FOR SOME TIME now, we have been watching with considerable interest the dispute between two leading consumer protection groups - Consumers Union and Health Research Group - over the safety and utility of ionization smoke detectors. The argument, like any squabble between two like-minded groups, is fascinating. But his one has some other overtones. The product in dispute - systems that warn people against fires in their homes - is important. And the difference in the approaches of the two groups suggests the dangers that lurk out there when public interest groups push their expertise too far.

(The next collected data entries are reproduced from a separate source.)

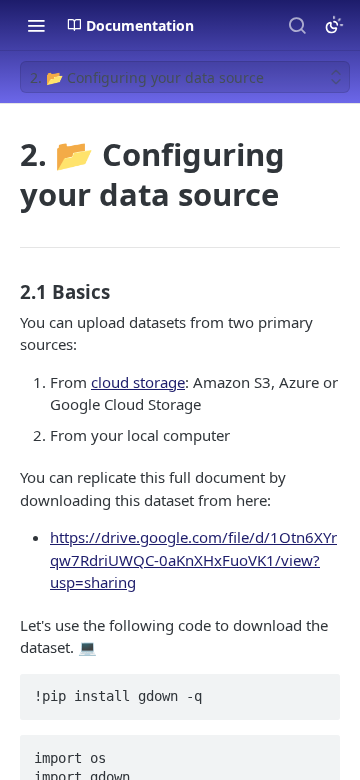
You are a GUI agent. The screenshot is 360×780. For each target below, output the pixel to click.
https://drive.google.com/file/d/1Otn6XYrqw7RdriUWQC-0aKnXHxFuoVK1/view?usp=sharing (193, 559)
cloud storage (138, 382)
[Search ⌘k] (297, 25)
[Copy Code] (316, 690)
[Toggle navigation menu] (36, 25)
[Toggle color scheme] (334, 25)
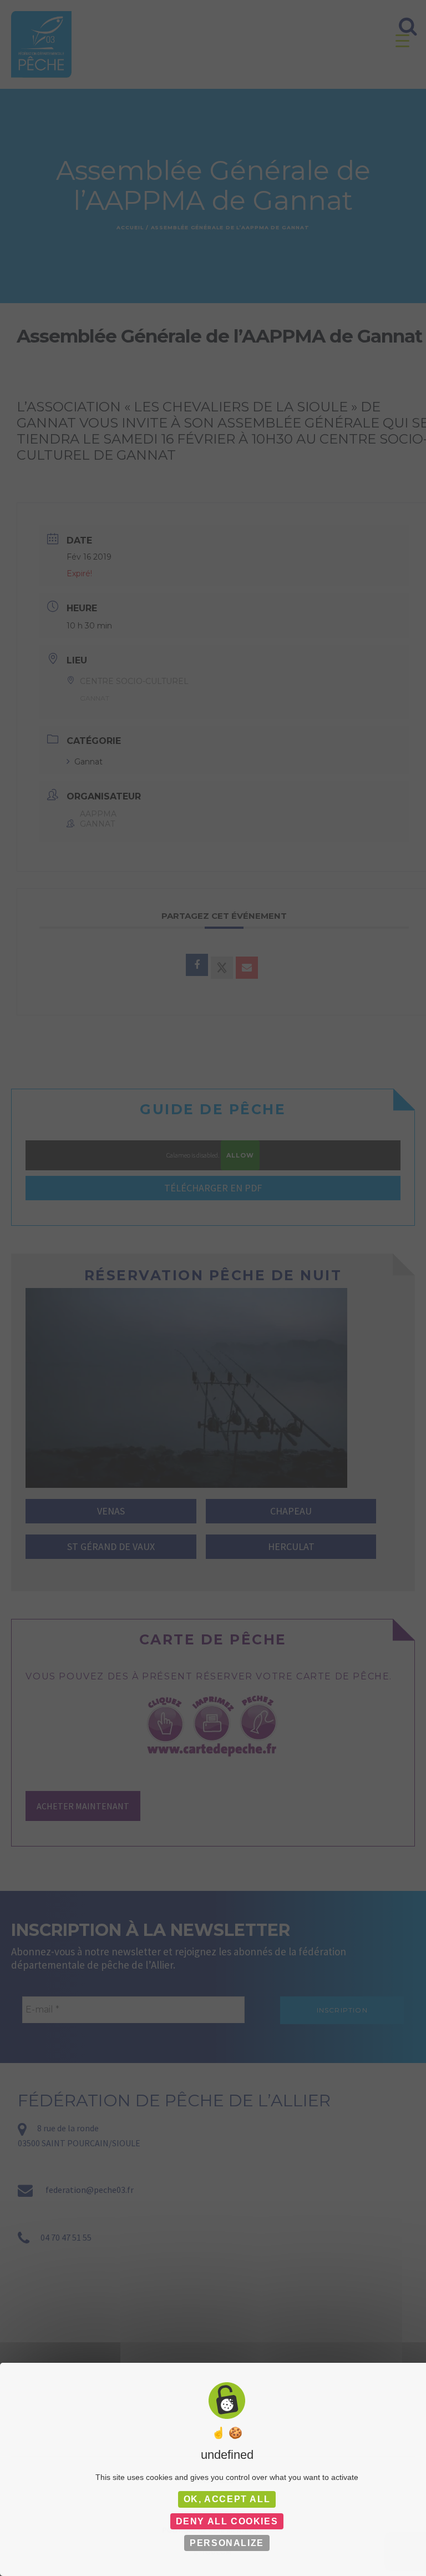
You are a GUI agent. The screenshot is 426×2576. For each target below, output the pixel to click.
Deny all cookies (227, 2521)
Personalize (227, 2543)
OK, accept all (227, 2499)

It all began in mid-September when the Health Research Group, which is affiliated with Ralph Nader's Public Citizen organization, denounced ionization smoke detectors because they contain a radioactive agent. It called them "mindless and dangerous" and urged that all four million of them then in use be recalled and destroyed. At the same time, Consumers Union, an organization that has been testing products and proving consumer information for 40 years, was readying and a report calling these detectors safe and highly useful in giving early warning of some kinds of home fires. The article recommending the use in homes of an ionization detector as well as one of the photoelectric type appeared in October's Consumer Reports. And the fight was on.

Dr. Sidney M. Wolfe, director of Health Research, told Consumers Union that it had not carefully considered questions of safety and efficiency, had failed to test for radiation leaks under certain conditions, and had ignored other nuclear-related hazards. He contended that even an official of the Nuclear Regulatory Commission "had conceded that the NRC found no inaccuracies in our report." He concluded that the devices subject workers and residents to the risk of harmful radiation. "The issue," he said, "is not how much radiation is released by why this extra amount of radiation exposure is necessary at all." Underpinning his argument were the fact that photoelectric smoke detectors sense smoldering fires faster than ionization ones and the assertion that since 75 per cent of home fires start out as smoldering ones, there is no need for another kind of detector.

Now, charges of that type are body blows when they are aimed at an organization like Consumers Union, whose stock in trade is the accuracy of its testing procedures. So it was not surprising when it returning the fire in its January publication. It said Dr. Wolfe's fears are "unwarranted" and his conclusions "are wrong." The second largest cause of home fire deaths, it said, are open blazes which photoelectric detectors generally ignore while ionization ones do not. As to the amount of radiation, Consumers Union insisted that the data show the detectors produce so little that there is "virtually no hazard." It said that the Health Research Group's warning against using these detectors, if followed by the public, "could lead to tragic consequences including the possible loss of hundreds of lives." And it quoted the same NRC official as saying that the Health Research Group's report "was inaccurate in that it left out anything that would have tipped the balance against the HRG's viewpoint."

We are sure this is not the last word. The language in Consumer Reports is a direct challenge to the thoughtfulness and care with which the Health Research Group evaluated these devices. But at the moment, it seems to us that Consumers Union is pretty far ahead. Its data make a substantial case that these detectors are not dangerous in normal use and do provide a substantial amount of protection that other detectors do not provide. The findings of the Nuclear Regulatory Commission support those safety conclusions. But you can judge for yourself by reading both reports.

The thin ice that it seems to us the Health Research Group is one results from its quick response to one particular threat to life - radiation - without weighing the degree of danger against the benefits to be gained. This same approach to consumer safety problems has appeared again and again recently in the arguments advanced by some other fairly new public interest of organizations. It arises either because they are so eager to reduce one particular threat that they fail to weigh the plusses and minuses or because they need something new every once in a while to keep them going. In either case, the results are the same - an undermining of their effectiveness. That, it seems to us, is going to be a growing problem for organizations which are created to push specific public-interest programs. It is quite easy for them to slip over the line which the public sees as dividing special-interest groups from public-interest groups.